■ **Qué hacer**: Continúa el texto sobre la falta de vocación y lo que es la vida real a partir de su última frase.

Hace poco me decían telefónicamente que mi futuro lugar de
anclaje debería ser Sanlúcar de Barrameda, enumerándome todas las
disponibilidades del lugar y que serían de mi agrado: bares, la librería de un
amigo y un montón de cosas, incluida la posibilidad de largas caminatas. Causé
buena impresión en Cádiz, gracias a mi concisión comunicativa y maneras templadas, que siempre es garantía de sociabilidad y aceptación. Tanto debió
ser, que me han propalado las brisas de la bahía de Cádiz. O el "levante" que
azota en la zona “Burgos”.
Me temo que estoy en otras circunstancias de realidad. Con
el pasar de muchas décadas comencé a tener nociones (ciertas) sobre mí. Al
ingresar en la cincuentena asumí dos
hitos existenciales decisivos: debía aceptar que carecía de cualquier tipo de
vocación –no tenía reservado ningún destino de plena felicidad, nunca sería por
ejemplo un científico que con su pasión
desbordante tuviera la suerte de enajenarse de la vida-, y lo peor: que
así se podía vivir, incluso que eso era la vida. Desapareció como por ensalmo
toda aquella vocación de torear a la
vida, de ser objeto de mi introspección absurda en la que había consumido buena
parte de ella. La vida venía a ser todo lo que no era yo. El “No-yo” de Fichte
más o menos. Me entraron muchas ganas de
hacer cosas, pero no era tan fácil cortar con tu abismo interior.
Se puede pensar que
hubo un tránsito en los interrogantes
básicos. Del QUIÉN pasé al QUÉ. El quién es uno es una pregunta realmente estúpida, que no es lo
mismo (pero parecido) que el deseo desesperado de sustraerte a la vida con
alguna gran consagración a algo elevado. La vida real no tiene elevaciones
sustanciales.

■ **Datos proporcionados**:
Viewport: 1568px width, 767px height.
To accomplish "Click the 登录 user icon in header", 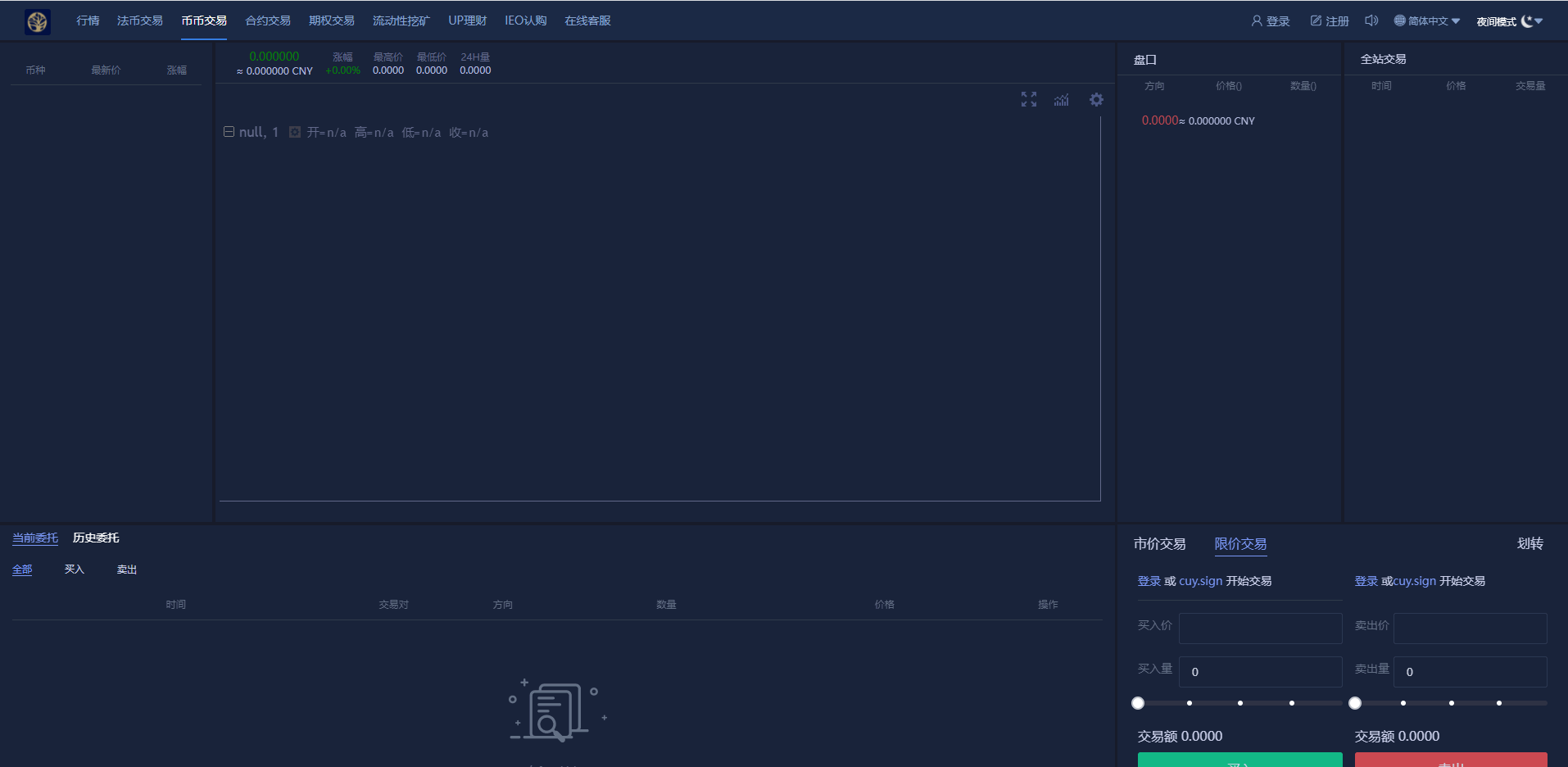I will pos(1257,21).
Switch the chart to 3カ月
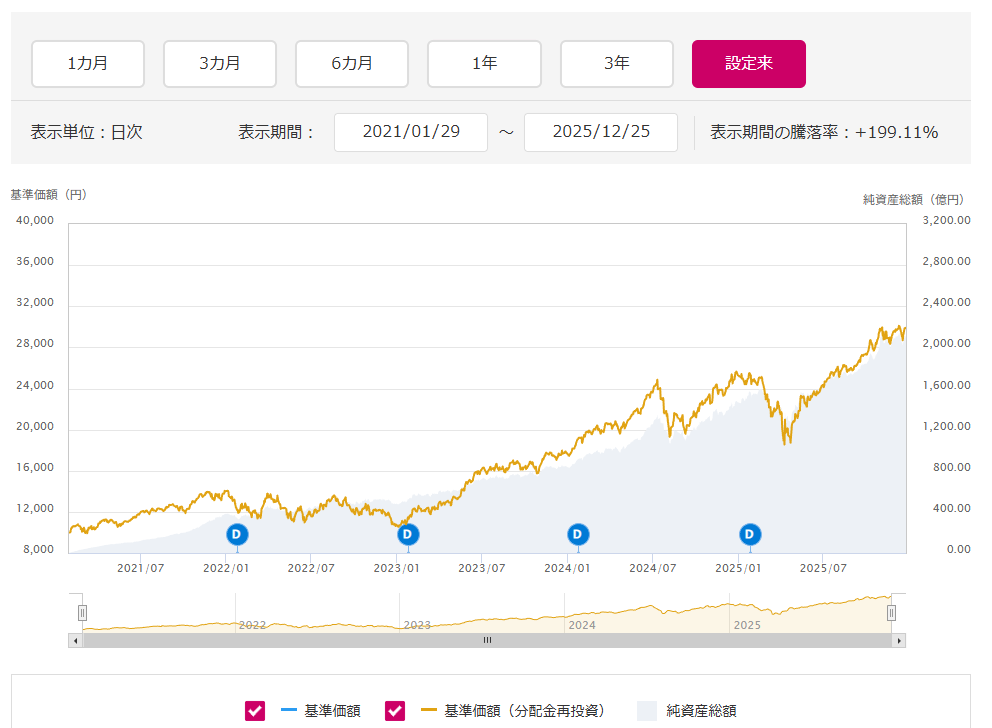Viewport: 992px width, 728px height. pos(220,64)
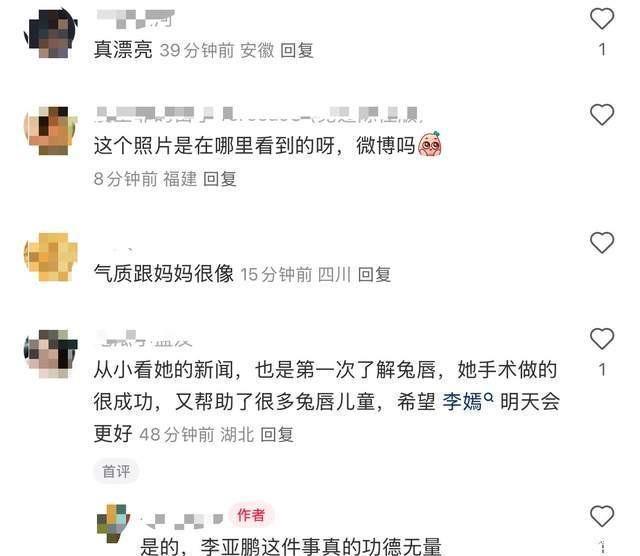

■ **Resultado**:
He tenido tantas
aparentes pasiones, he añorado poseer tantas vocaciones, que con tanto
atrezzo y vestuario te tienes que preguntarte por el QUÉ eres realmente,
partiendo de que la respuesta no te va a gustar nada.
Durante todo el tiempo que vivió nuestro hijo con nosotros
siempre traté de engañarle. Según cómo me vestía le decía qué era. Director de
cine francés, periodista del Frankfurter Algemeinde Zeitung, corresponsal de
guerra del Herald Tribune, ex preso
político bajo el Telón de Acero, filósofo neokantiano de Marburgo. A lo que
mi hijo me respondía lacónicamente: tú eres un abogaducho.
Desde que mi hijo se
autocatapultase al cosmopolitismo sucesivo por los dos hemisferios terráqueos,
dejé de poder suplantar ya ninguna
profesión. Pero seguí haciendo trampas.
Le preguntaba a XY
qué era, y me contestaba: un intelectual. ¿Un intelectual? Sí, ¿si?, sí.
Esta mañana cuando me estaba vistiendo he tenido una certidumbre que no había tenido antes:
Lo que más me gusta es leer y escribir. Creía que en nada había profundidad y
compromiso. Además llevaba varios años
presumiendo de qué a mí no me gustaba prácticamente nada.
Ocurre que vuelvo a ser el más leído del periódico otra vez,
y que el artículo del martes ya lo tengo escrito. Y que en mi larga travesía
por el tiempo (de espera) ya he empezado a relatar mi historia, y sale. Ahora
sí. También hago ejercicio. Para cuando
me instale en Sanlúcar.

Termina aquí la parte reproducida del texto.